▶ [Consigne]: Relevez chacun des articles du contrat du 28 mars 2002 cités dans l'extrait ci-dessous, en indiquant ce que prévoit chacun d'eux.

38      De plus, il résulte des décisions des juridictions du Royaume‑Uni qu’un signe servant à désigner des biens ou des services peut avoir acquis une réputation sur le marché, au sens du droit applicable à l’usurpation d’appellation, alors même qu’il est utilisé par plusieurs opérateurs dans le cadre de leur activité commerciale [arrêt du 30 septembre 2015, Tilda Riceland Private/OHMI – Siam Grains (BASmALI), T‑136/14, EU:T:2015:734, point 22]. Cette forme dite « extensive » de l’usurpation d’appellation, reconnue par les juridictions du Royaume‑Uni, permet ainsi à plusieurs opérateurs de disposer de droits sur un signe ayant acquis une réputation sur le marché [arrêts du 18 janvier 2012, Tilda Riceland Private/OHMI – Siam Grains (BASmALI), T‑304/09, EU:T:2012:13, point 28, et du 30 septembre 2015, BASmALI, T‑136/14, EU:T:2015:734, point 22].

39      En l’espèce, plusieurs contrats de gestion se sont succédé. Il est constant que le premier contrat de 1983 n’emportait pas un transfert de la responsabilité des activités du Morton’s Club au gérant du club. En revanche, les parties s’opposent sur la portée des contrats suivants, en particulier des contrats du 28 mars et du 3 avril 2002, en vigueur à la date pertinente du 20 juillet 2004.

40      À cet égard, il y a lieu de constater que le contrat du 28 mars 2002, qui a remplacé les contrats précédents, conférait à l’intervenante le droit de gérer le club et de mener des activités commerciales dans ses locaux (article 2.1 du contrat). L’intervenante s’est également vu confier le droit d’accepter ou de rejeter les demandes adressées pour être membre du club, la liste des membres devant être remise aux actionnaires à leur demande (article 3.1 du contrat). Elle disposait en outre du droit d’utiliser le nom Morton’s et de mener des activités commerciales avec le « goodwill » attaché à ce nom pour la durée du contrat (article 12.3 du contrat). L’intervenante était enfin tenue de prendre les mesures qui s’imposaient pour protéger ce nom (article 12.4 du contrat).

41      De plus, il ressort du contrat du 3 avril 2002, transférant la gestion du Morton’s Club à l’intervenante, que les parties au contrat ont clairement manifesté leur volonté de transférer le « goodwill » ainsi que certains actifs de l’entreprise. Plus particulièrement, il ressort de l’article 2 de ce contrat que la vente portait, notamment, sur le « goodwill ». Le « goodwill » est par ailleurs défini à l’article 1er dudit contrat comme étant « le ‘goodwill’ du vendeur en rapport avec l’entreprise, ainsi que le droit exclusif de l’acheteur ou de son cessionnaire de se présenter comme succédant au vendeur pour exploiter, à l’exclusion de ce dernier, l’entreprise ainsi que tous les noms commerciaux associés à l’entreprise (sous réserve des dispositions de l’accord de gestion) ».

42      Il en résulte que, comme la chambre de recours l’a constaté à bon droit au point 29 de la décision attaquée, depuis 2002, c’est l’intervenante qui gère les activités du Morton’s Club et qui utilise les droits antérieurs pour les services concernés. En outre, c’est également l’intervenante qui, par le contrat du 3 avril 2002, a acquis le « goodwill » concernant le Morton’s Club ainsi que le droit exclusif d’exploitation dudit club et les noms commerciaux associés à ce club. Cette interprétation est en outre conforme au droit du Royaume-Uni, selon lequel le « goodwill » peut être transféré ou cédé (voir point 37 ci-dessus).

▶ [Données recueillies]:
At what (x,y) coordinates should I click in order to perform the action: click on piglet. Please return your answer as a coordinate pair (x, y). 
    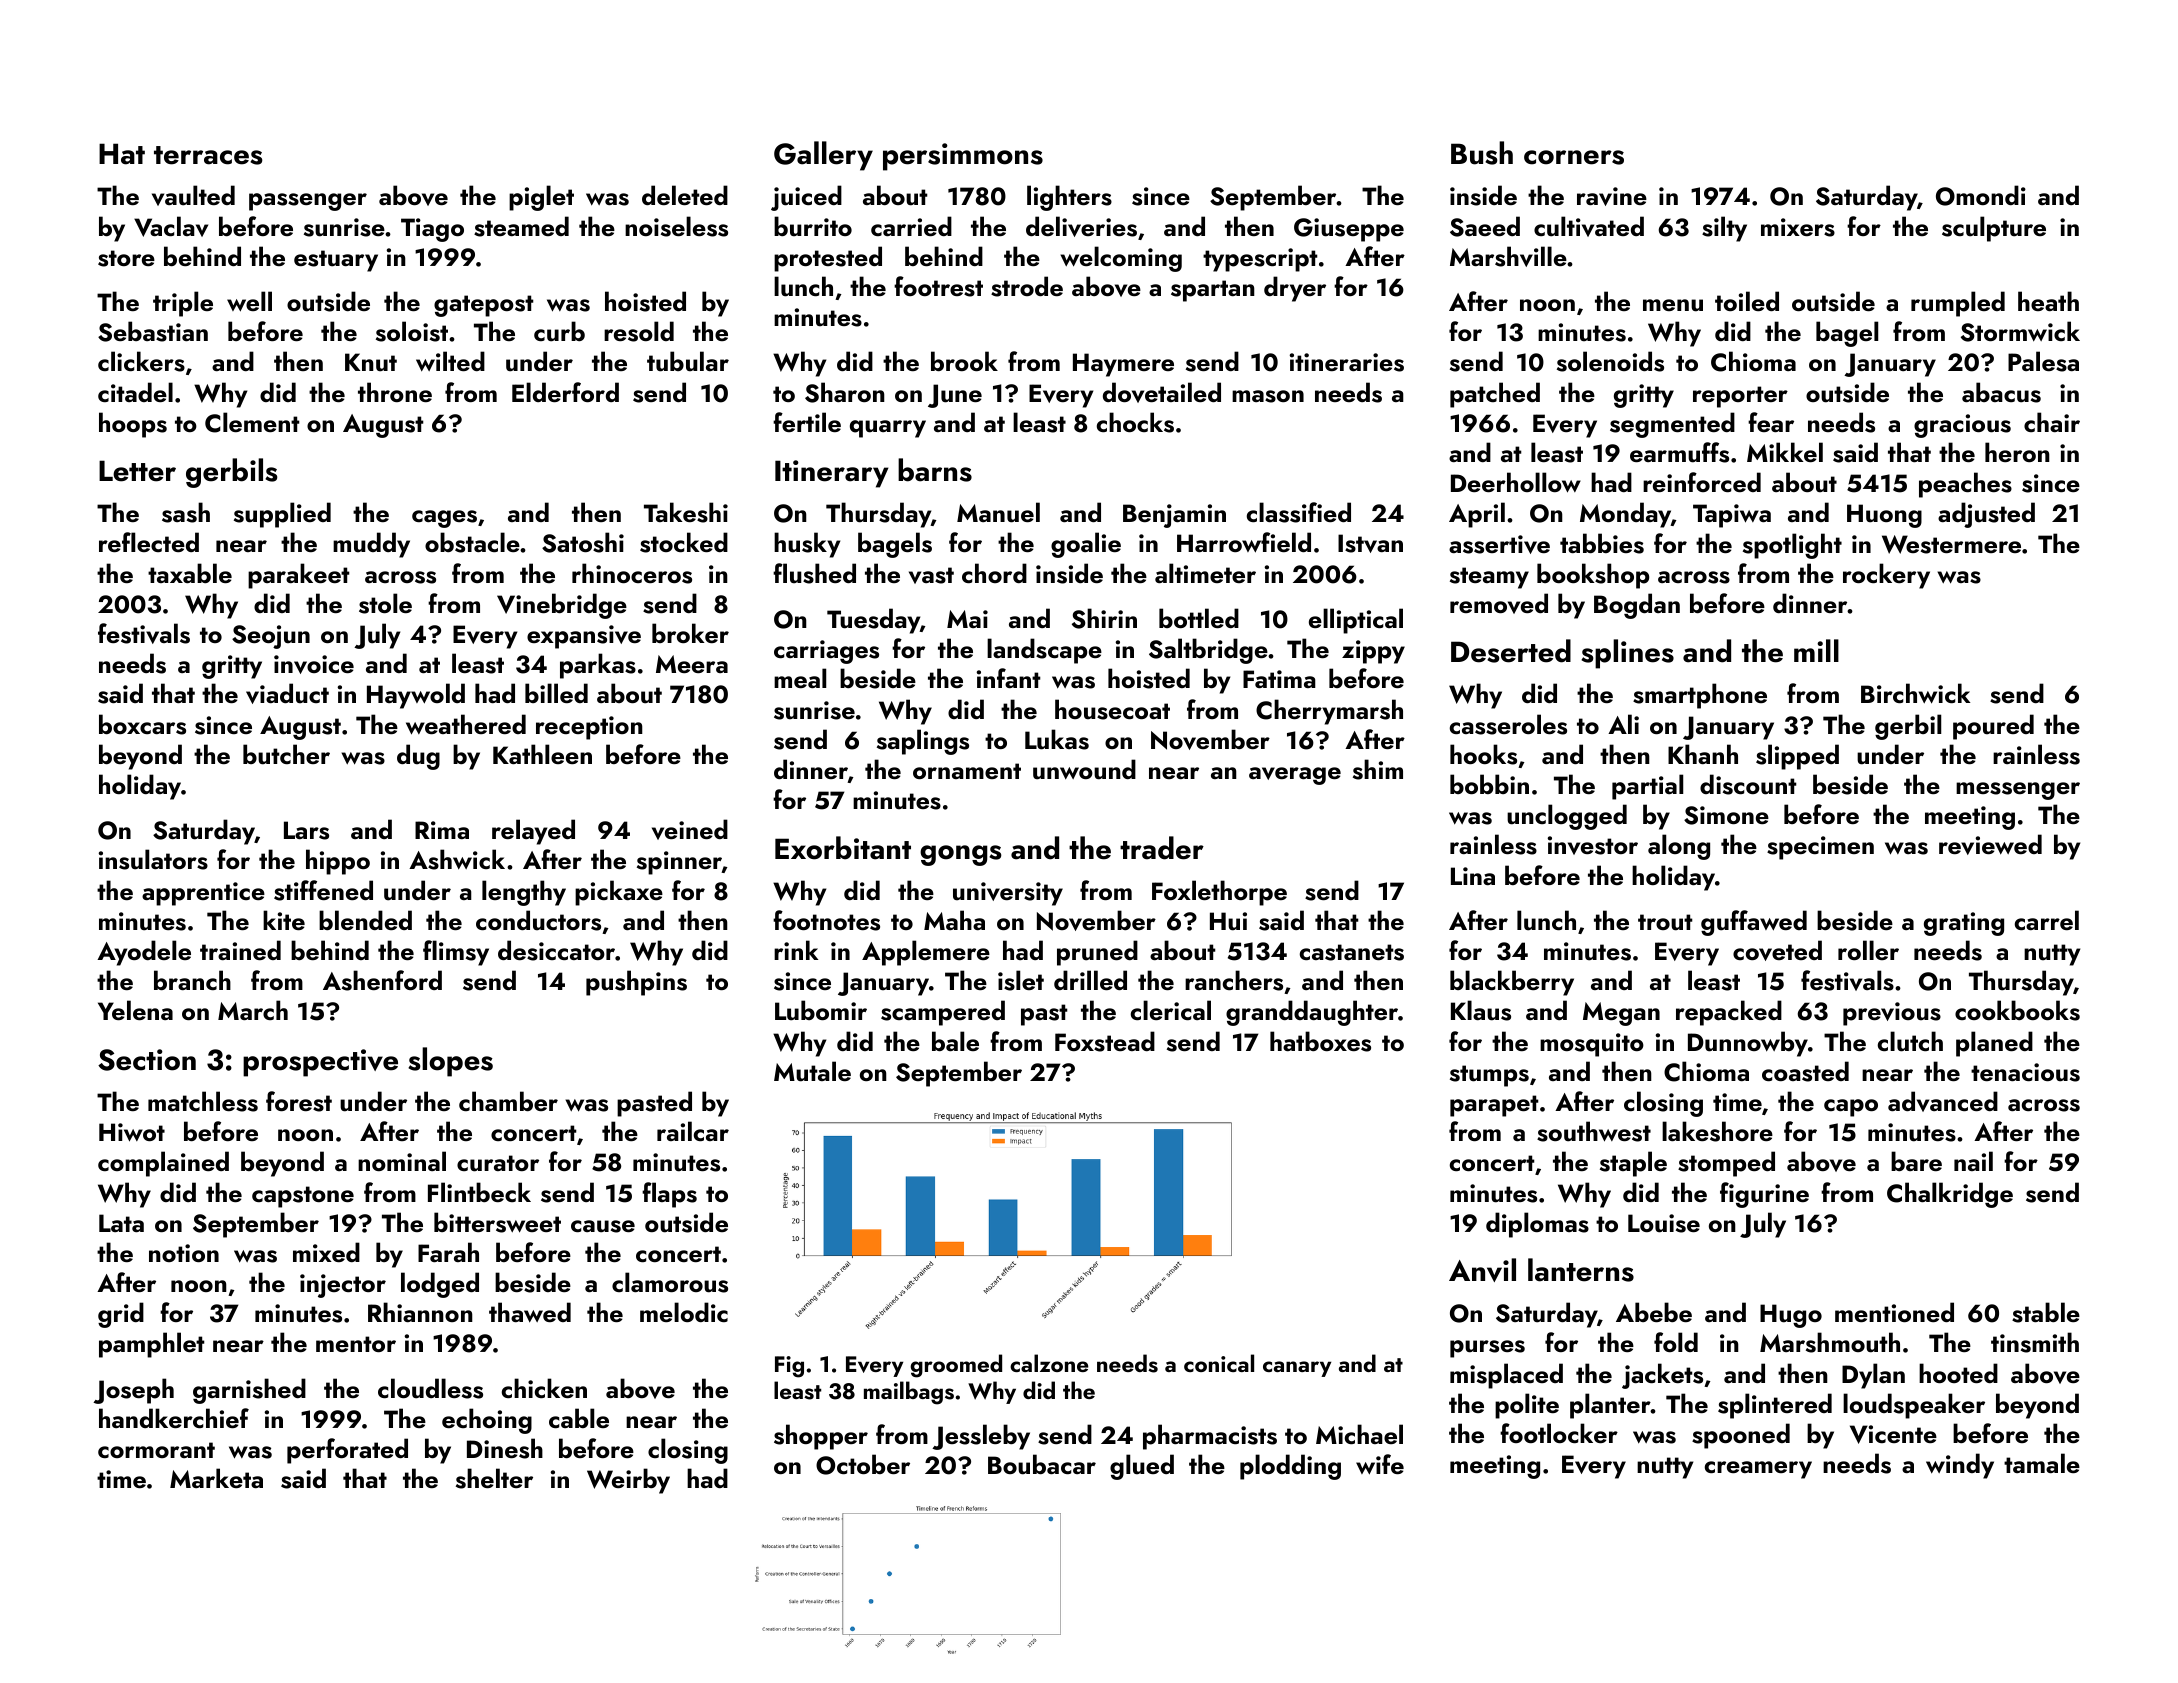
    Looking at the image, I should click on (541, 198).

▶ [Travail réalisé]:
- Article 2.1 : il confère à l'intervenante le droit de gérer le club et de mener des activités commerciales dans ses locaux.
- Article 3.1 : il lui confie le droit d'accepter ou de rejeter les demandes pour être membre du club. La liste des membres doit être remise aux actionnaires à leur demande.
- Article 12.3 : il lui donne le droit d'utiliser le nom Morton's et de mener des activités commerciales avec le « goodwill » attaché à ce nom pour la durée du contrat.
- Article 12.4 : il l'oblige à prendre les mesures qui s'imposent pour protéger ce nom.